Keduanya merupakan dua pulau strategis di Laut Merah. Arab Saudi ingin kontrol penuh atas kedua pulau ini, dan untuk itu mereka membutuhkan persetujuan Israel. Sekarang pasukan perdamaian internasional sedang  ditempatkan di kedua pulau ini. Tetapi jika Israel setuju, Riyadh dapat mengambil kendali penuh.
Jadi, itulah yang diinginkan Arab Saudi. Lalu apa yang diperoleh Israel sebagai gantinya? Pengusaha Israel akan diizinkan untuk mengunjungi Arab Saudi, ditambah pesawat komersial dari Israel akan diizinkan terbang melewati wilayah udara Saudi. Bisa dibilang fair trade.
Kedua belah pihak juga berharap, kemitraan mereka akan tumbuh menjadi sesuatu yang substansial. Dan mungkin pada akhirnya hubungan diplomatik penuh.
Tapi kenapa sekarang? Arab Saudi adalah salah satu pendukung terbesar Palestina. Kebijakan luar negeri mereka selalu jelas, pertama kubur Palestina kemudian kita bahas normalisasi. Itulah yang  orang Saudi katakan. Jadi kenapa kerajaan memutar balik sikap yang sudah bertahan selama berabad-abad ini? Ada empat alasan.Â
Alasan nomor satu, karena perang yang menyebabkan isu Palestina (Palestine cause) sudah tidak populer lagi. Dua pertiga penduduk Saudi berusia di bawah 35 tahun. Jadi, dua pertiga penduduk Saudi tidak pernah melihat perang Nakba atau Arab-Israel. Bagi mereka Palestina tidak membangkitkan emosi yang sama seperti pendahulu mereka tapi yang mereka saksikan adalah bom yang ditembakkan dari tetangga mereka Yaman.
Yang menjadikannya alasan nomor dua yakni ancaman proksi Iran. Iran memerangi koalisi Saudi di Yaman. Iran menargetkan fasilitas minyak Saudi dengan drone. Bagi Riyadh, yang lebih mendesak di depan mata adalah prioritas untuk menahan pengaruh Iran. Nyatanya pejabat Saudi telah mengakui hal ini. Inilah yang mereka katakan saya kutip dari WJS, "Jika Hamas membangun hubungan dengan Iran untuk melindungi diri mereka sendiri lalu mengapa kita tidak punya hubungan dengan Israel melawan Iran untuk melindungi  diri kita sendiri?"

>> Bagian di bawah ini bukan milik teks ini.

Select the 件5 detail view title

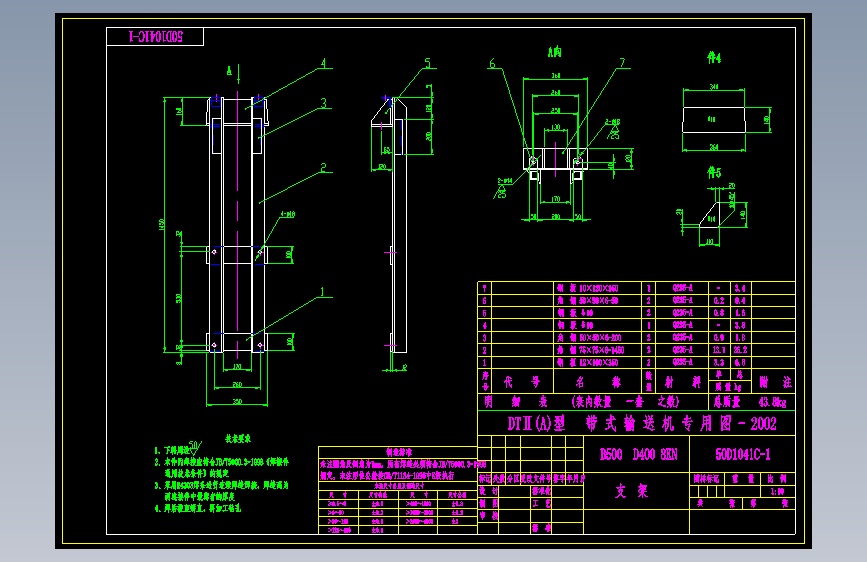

Arab Saudi mulai mempertimbangkan petuah strategis klasik, "musuh dari musuhmu adalah temanmu."
Alasan nomor tiga adalah takut tertinggal. UEA telah melangkah maju untuk menormalkan hubungan dengan Israel. Mereka juga telah menandatangani kesepakatan perdagangan bebas dengan Israel. Dalam lima tahun perdagangan bilateral keduanya diperkirakan akan menyentuh 10 miliar dolar. Uang ini bisa saja menjadi milik Arab Saudi kecuali jika UEA mendahului mereka.
Jadi jika Riyadh terus menunggu di sela-sela, mereka akan  tertinggal, uang dan teknologi Israel akan pergi ke tempat lain. Tentu saja Arab Saudi tidak ingin itu terjadi. Itulah sebabnya mereka melakukan pembicaraan rahasia.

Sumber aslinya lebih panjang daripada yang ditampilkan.